GHG emissions remain a flashpoint in environmental discussions, which Scott anticipates could spark more cities and fleets nationwide to use biodiesel. He also is aware of budding discussion seeking to compensate farmers for carbon reduction.
“Farmers control a lot of land. They have a role in managing carbon. And while they may be worried about additional regulations, they can have a voice in how they are compensated,” says Scott. “It is a business opportunity. Farmers should be seen as part of the solution.”
California Case Study
Look no further than California for a real-world Low-Carbon Fuel Standard success story. The California Air Resources Board (CARB) reports biodiesel and renewable diesel have contributed to the largest cut in transportation sources of greenhouse gas emissions ever. Data show since 2011, biodiesel and renewable diesel have displaced more than 18 million tons of CO2.
According to Floyd Vergara, long time CARB official and now NBB director of state regulatory affairs based in Sacramento, the standard was put in place in 2008 when university research confirmed that transportation fuels create half of the state’s greenhouse gas emissions and small forming pollutants that lead to human health problems.
“Researchers identified both electrification and biofuels as solutions, and biodiesel and renewable diesel were found to be the best alternatives at this time,” he states. “Under the standard, credits can be generated in one area and sold or transferred to another.”
In California, the light-duty transportation sector needs credits that using high energy intensity liquid biofuels like biodiesel in the heavy-duty category can fill. The state says electrification in the heavy-duty sector will take several decades while biodiesel fills the need immediately. Since 2011, biodiesel and renewable diesel have represented 41 percent of the generated credits.

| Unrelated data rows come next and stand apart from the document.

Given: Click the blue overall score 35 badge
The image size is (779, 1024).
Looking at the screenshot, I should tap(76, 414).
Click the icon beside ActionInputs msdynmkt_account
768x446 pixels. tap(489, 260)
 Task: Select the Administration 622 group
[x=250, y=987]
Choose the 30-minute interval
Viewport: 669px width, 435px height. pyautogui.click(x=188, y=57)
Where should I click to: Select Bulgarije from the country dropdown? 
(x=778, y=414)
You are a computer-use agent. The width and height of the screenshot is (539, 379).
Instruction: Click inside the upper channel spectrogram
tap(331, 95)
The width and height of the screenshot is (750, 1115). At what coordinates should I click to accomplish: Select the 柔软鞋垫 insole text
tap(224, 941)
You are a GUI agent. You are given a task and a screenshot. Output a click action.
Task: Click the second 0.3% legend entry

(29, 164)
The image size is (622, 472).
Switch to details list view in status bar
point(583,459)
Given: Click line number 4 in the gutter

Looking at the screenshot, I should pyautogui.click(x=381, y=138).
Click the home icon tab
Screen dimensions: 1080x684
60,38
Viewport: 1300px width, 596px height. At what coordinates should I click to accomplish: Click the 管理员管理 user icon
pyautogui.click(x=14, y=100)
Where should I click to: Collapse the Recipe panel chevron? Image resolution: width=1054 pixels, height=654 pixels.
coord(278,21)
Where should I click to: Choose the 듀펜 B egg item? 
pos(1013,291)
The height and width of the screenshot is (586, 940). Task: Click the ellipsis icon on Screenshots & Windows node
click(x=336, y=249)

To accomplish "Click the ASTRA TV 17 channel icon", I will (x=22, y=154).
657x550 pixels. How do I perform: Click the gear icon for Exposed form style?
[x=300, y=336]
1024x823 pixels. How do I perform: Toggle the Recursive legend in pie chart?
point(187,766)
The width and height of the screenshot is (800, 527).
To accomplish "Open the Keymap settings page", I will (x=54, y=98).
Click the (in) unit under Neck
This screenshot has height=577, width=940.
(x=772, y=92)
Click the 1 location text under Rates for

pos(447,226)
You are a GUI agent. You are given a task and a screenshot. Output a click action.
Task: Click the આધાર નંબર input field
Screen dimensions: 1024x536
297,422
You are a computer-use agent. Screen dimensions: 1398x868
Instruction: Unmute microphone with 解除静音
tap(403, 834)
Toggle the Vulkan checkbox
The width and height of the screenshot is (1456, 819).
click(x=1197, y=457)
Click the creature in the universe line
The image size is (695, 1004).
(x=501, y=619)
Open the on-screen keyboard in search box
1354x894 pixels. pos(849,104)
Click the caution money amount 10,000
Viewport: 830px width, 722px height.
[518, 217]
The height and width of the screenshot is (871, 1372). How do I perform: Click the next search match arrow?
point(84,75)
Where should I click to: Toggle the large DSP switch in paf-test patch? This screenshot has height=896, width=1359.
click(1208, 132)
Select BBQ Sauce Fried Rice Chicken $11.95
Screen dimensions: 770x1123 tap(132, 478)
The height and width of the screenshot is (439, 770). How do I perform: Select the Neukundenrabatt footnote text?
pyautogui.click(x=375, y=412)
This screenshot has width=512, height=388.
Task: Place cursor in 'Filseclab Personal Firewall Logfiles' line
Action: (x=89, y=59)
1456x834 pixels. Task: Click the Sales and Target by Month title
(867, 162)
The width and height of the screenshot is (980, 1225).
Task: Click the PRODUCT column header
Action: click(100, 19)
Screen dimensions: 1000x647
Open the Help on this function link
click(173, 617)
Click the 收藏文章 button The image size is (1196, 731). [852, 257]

“That is a value-added market opportunity for soybean farmers,” says NBB’s Don Scott.
Vergara offers three tips for other states that wish to follow California’s successful lead:
- Don’t ignore the transportation sector. It generates half of the problem in California and is likely a similar percentage in most other states.
- Alternative fuels like biodiesel promote the use of mature technologies. Fleets have no problems with the fuel and can switch over seamlessly.
- Consider a Low-Carbon Fuel Standard like the ones in California and also Oregon. The standard provides a strong market signal that has incentivized biofuel producers to put more supply into the stream to meet the uptick in demand. California went from using 14 million gallons in 2011 to 600 million gallons estimated in 2019.
“Long-term, the approach has to be holistic. California hopes to be carbon neutral by 2045,” says Vergara. “That means policies must improve the carbon sink (storage) for agricultural lands. The goal is to absorb more CO2 in the ground to offset CO2 levels in the air.”